Carine Bécard : Marie je la met au défit de me dire ce que j’ai voté aux dernières présidentielles. Il y a quelque chose de systématique, quand on reçoit un invité macroniste, je reçois de nombreux messages pour me dire que je suis une affreuse insoumise, et quand on reçoit un insoumis, je suis une très farouche macroniste. Donc effectivement, on joue ce jeu de la contradiction, on essaie de mettre l’invité dans sa contradiction. Là où Marie a raison c’est que je coupe beaucoup….L’invité politique est là pour prendre son temps puisqu’on l’invite sur une émission d’une heure. C’est important de le laisser parler, mais il n’est pas pour nous dire que ce qu’il a envisagé de nous dire. Donc nous on est obligé d’aller le chercher, car sinon il va dérouler ses arguments […]

Emmanuelle Daviet : Une émission politique peut-elle/ doit -elle être le lieu d’une joute verbale ?     

Ali Baddou : oui et non. Non si la joute est un pur plaisir, à la polémique de plus en plus répandu dans le PAF aujourd’hui. Oui, si on pense que notre société, notre époque on besoin de retrouver quelque chose comme l’art du débat démocratique…  

Emmanuelle Daviet : Un auditeur souhaite un peu de calme et de sérénité dans Questions Politique pour débuter l’année est-ce possible dans une émission politique … le calme et la sérénité Ali Baddou ?    

Ali Baddou : je crois qu’il a raison. C’est la formule « keep calm et carry on », « Restez calme et continuez » c’est la devise de Marc Voinchet, le directeur de France Musique. Cela devrait être la devise de Questions Politiques

Taha Bouhafs et le journalisme militant  

La police est intervenue en force vendredi 17 janvier alors que plusieurs dizaines d’opposants à Emmanuel Macron s’étaient rassemblés devant le théâtre des Bouffes du Nord où il passait la soirée. Ils ont tenté d’entrer avant d’être repoussés par les forces de l’ordre. La présence du président de la République avait été signalée sur Twitter par Taha Bouhafs. Ce dernier se présente comme un « journaliste des luttes » et son cas suscite questions et scepticisme chez les auditeurs : voici un message :« Je ne considère pas que les seules vidéos de son téléphone portable soient des actes de journalisme ! Je sais qu’il y a des soutiens des médias envers ces nouveaux journalistes autoproclamés ,je ne comprends pas. Autre question posée aux rédactions :« Les journalistes font état de la qualité de « journaliste-militant » de Taha Bouhafs. Peut-on avoir une définition permettant aux auditeurs que nous sommes de cerner cette nouvelle espèce journalistique ? ».
Thomas Legrand qu’est-ce qu’un journaliste militant ?

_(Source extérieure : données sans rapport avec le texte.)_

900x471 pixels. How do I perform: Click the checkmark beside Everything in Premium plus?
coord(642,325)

Thomas Legrand : c’est un journaliste qui poursuit un but politique mais qui est journaliste dans son rapport aux faits. On a l’habitude de dire qu’un journaliste de Libération et qu’un journaliste du Figaro, quand ils débattent entre eux, ils ne se disent pas « tu mens », non, ils respectent les faits. Le rapport aux faits doit être journalistique. Les faits doivent être réels, recoupés . Il y a des codes et une procédure pour être journaliste. Mais il y a une limite, c’est de ne pas provoquer les faits.     Taha Bouhafs a été un grand journaliste quand il a révélé l’affaire Benalla (c’est grâce à ses images que l’affaire a pu naître). Par ailleurs, il a créé une infox avec Tolbiac… Il a une formation de journaliste et il a travaillé pour de grands médias, il est journaliste d’opinion, puis il dérive… Et moi si j’étais chef d’une rédaction, je ne l’embaucherais pas.      Thomas Legrand : je fais une différence entre journalisme d’opinion et journaliste de point de vue. Moi je suis journaliste de service public et je donne un point de vue.

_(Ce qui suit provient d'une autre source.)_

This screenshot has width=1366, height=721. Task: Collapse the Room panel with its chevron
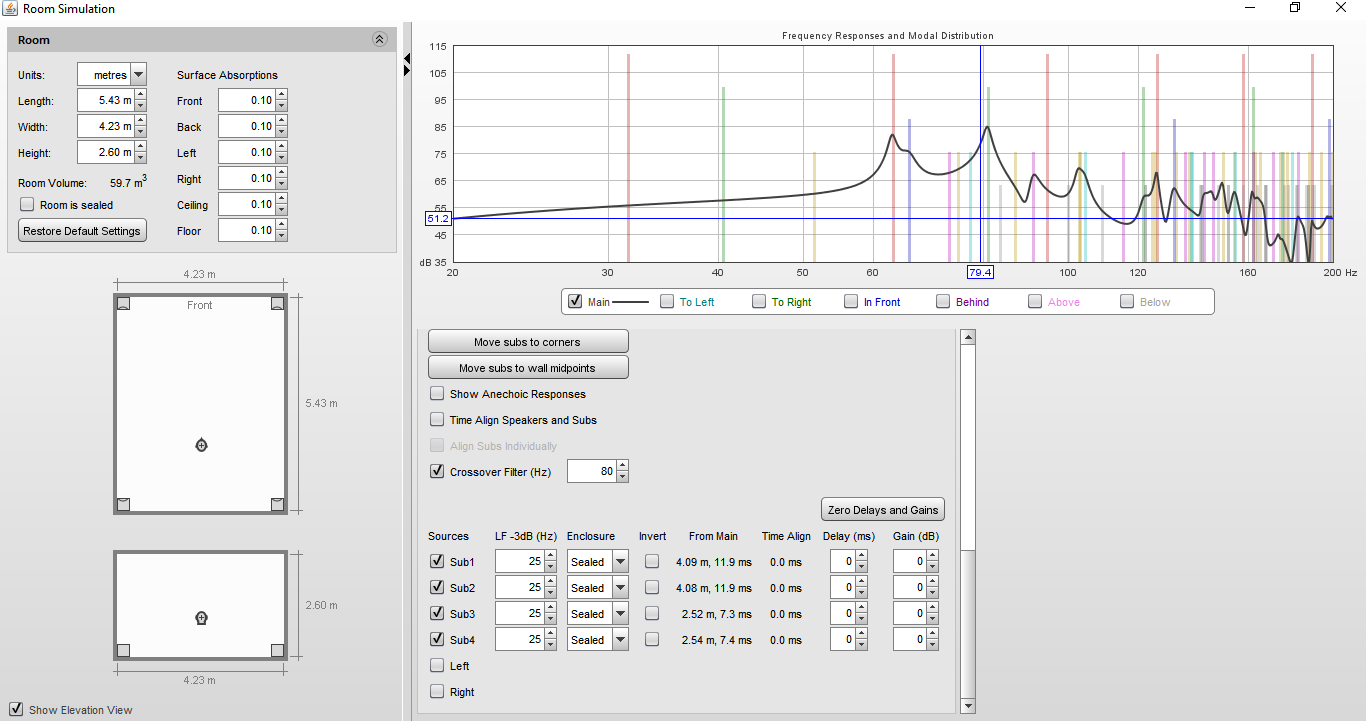click(379, 39)
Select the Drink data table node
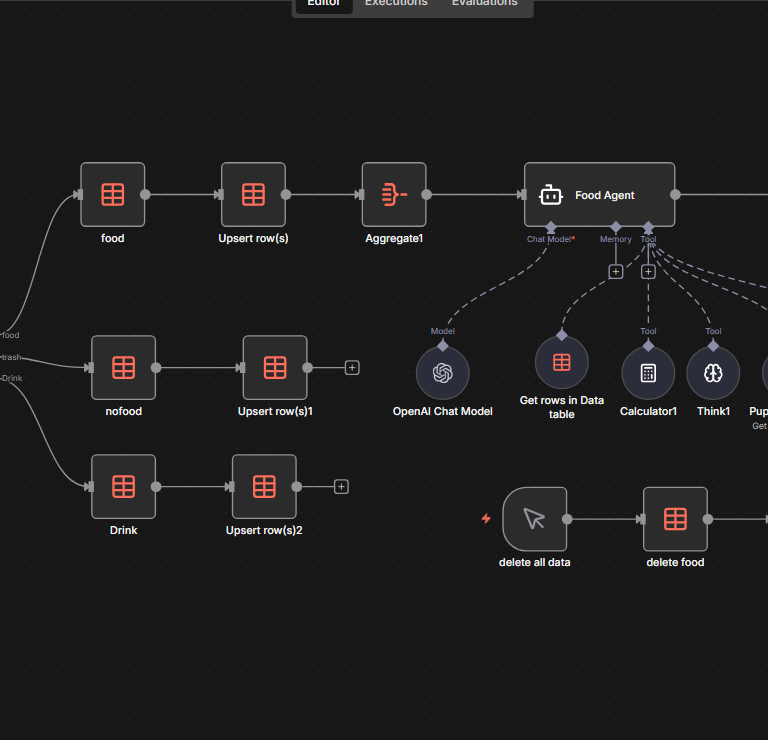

Emmanuelle Daviet : Lorsqu’on est journaliste politique sur une antenne de service public quels sont les principes à appliquer pour ne pas confondre carte de presse avec carte d’électeur?

Thomas Legrand : Lorsqu’on est journaliste il faut avoir cette capacité de schizophrénie. Ce n’est pas une maladie mais en l’occurrence c’est plutôt positif. C’est à dire que je suis électeur, et puis à côté je suis journaliste. Quand je suis journaliste, je me fiche de savoir, pour qui j’ai voté. En 1988 j’ai voté Mitterrand et deux ans après vous publiez un livre « La main droite de Dieu » et qui dénonce François Mitterrand.